Full credit for this recipe goes to Chris Kirby, the brains behind Ithica Cold Crafted, who casually whipped up what has become one of my all-time favorite salads out of a random assortment of ingredients from our shared vacation home refrigerator. We were lucky enough to spend the week with Chris and his wife Anne (one of my best and oldest friends) in Maui, mostly eating and lounging. This salad brings me right back to that magical tropical mindset, and I hope it does the same for you!
This is an incredibly simple dish, but it has the most incredible flavors and texture. Dicing the mango and vegetables into very small cubes is a necessary, if tedious, step, as it creates a salad where every bite is loaded with goodies. As with all of my recipes, substitution and experimentation are encouraged. Enjoy!

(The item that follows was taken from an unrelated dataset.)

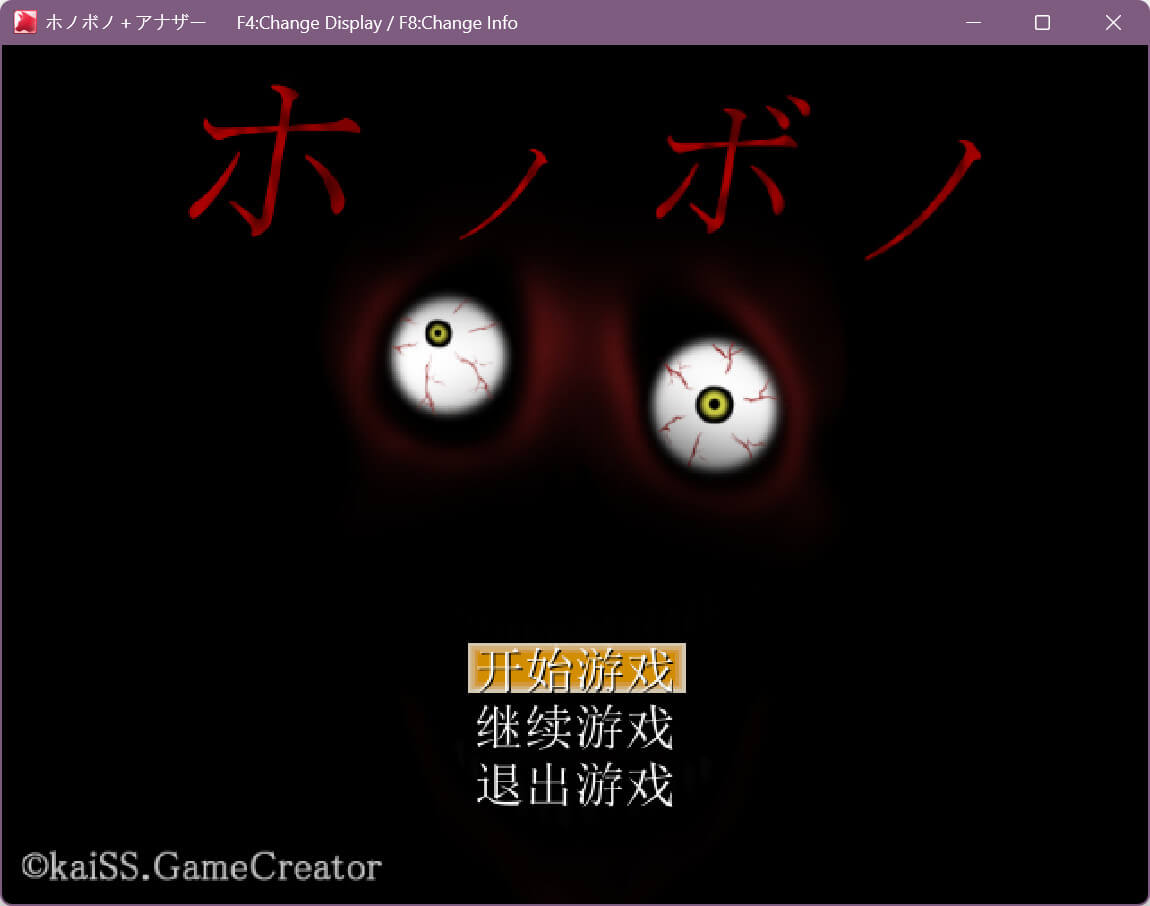Click the yellow pupil of the right eye
The image size is (1150, 906).
pyautogui.click(x=714, y=404)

- 1/2 medium red onion, sliced into crescent slivers
- 1 mango, finely diced
- 1 cucumber, finely diced
- 1 avocado, finely diced
- about 6 cups spinach and arugula mixture (about 3 cups of each)
- 2 tablespoons rice vinegar
- 2 tablespoons olive oil
- 1/2 teaspoon salt
- pepper to taste
- handful of roasted pepitas or crushed macadamia nuts
Combine the onion, cucumber, mango, avocado, vinegar, olive oil, salt, and pepper. Stir and let marinade for at least 5 minutes.
Prepare a salad bowl with the spinach and arugula. Layer the greens with the mango mixture, and top with pepitas or crushed macadamias.
Toss the salad, and serve immediately.
*To make ahead, prepare the mango mixture, and store in the refrigerator until ready to top the greens and serve.